* Work required:
Without any pictures, reproduce exactly the lines running from the line containing "Where should I" through the end of the entries.

── Supplied material

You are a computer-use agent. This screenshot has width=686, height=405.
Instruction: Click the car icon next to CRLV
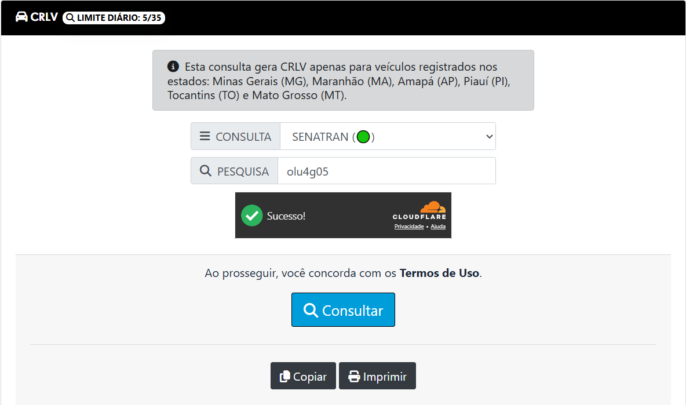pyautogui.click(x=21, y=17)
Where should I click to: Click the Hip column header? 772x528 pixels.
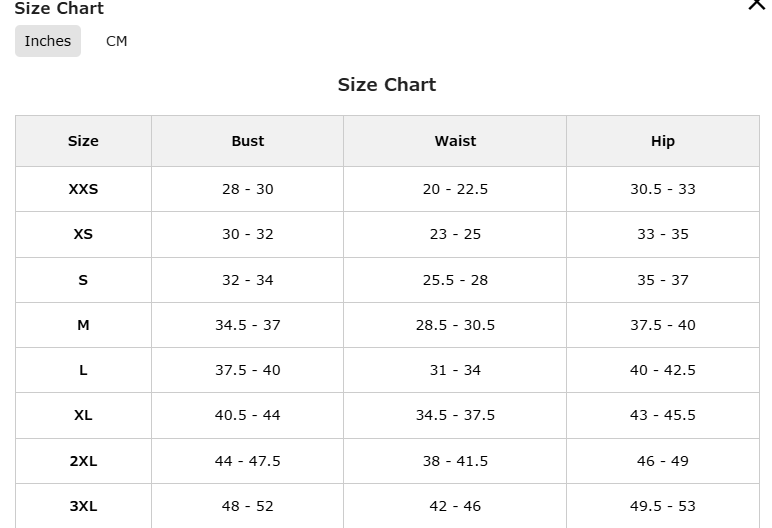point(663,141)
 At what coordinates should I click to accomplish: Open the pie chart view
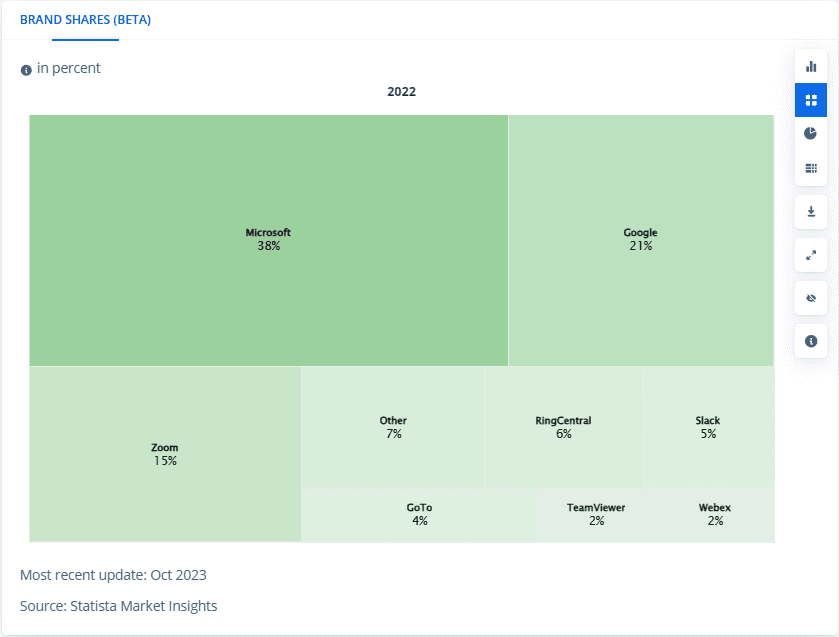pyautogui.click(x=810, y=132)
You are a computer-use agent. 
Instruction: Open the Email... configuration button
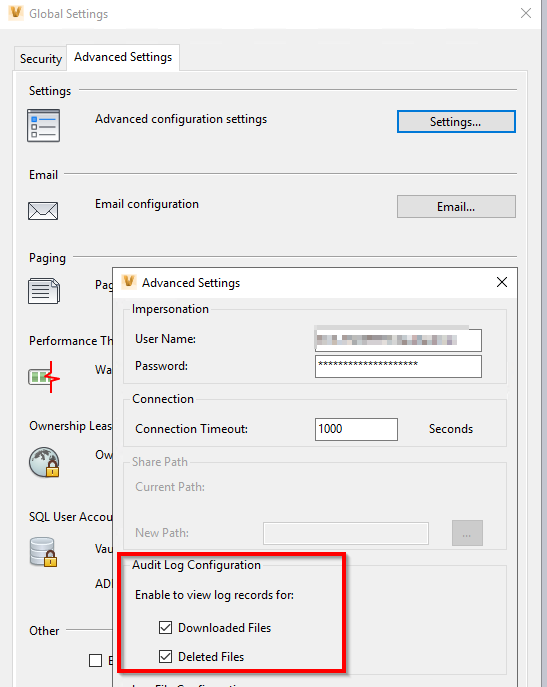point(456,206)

────

* Written response:
Where should I click to: Click the Hip column header? 772x528 pixels.
point(663,141)
 At what coordinates should I click to accomplish: Open the pie chart view
pyautogui.click(x=810, y=132)
You are a computer-use agent. 
Instruction: Open the Email... configuration button
point(456,206)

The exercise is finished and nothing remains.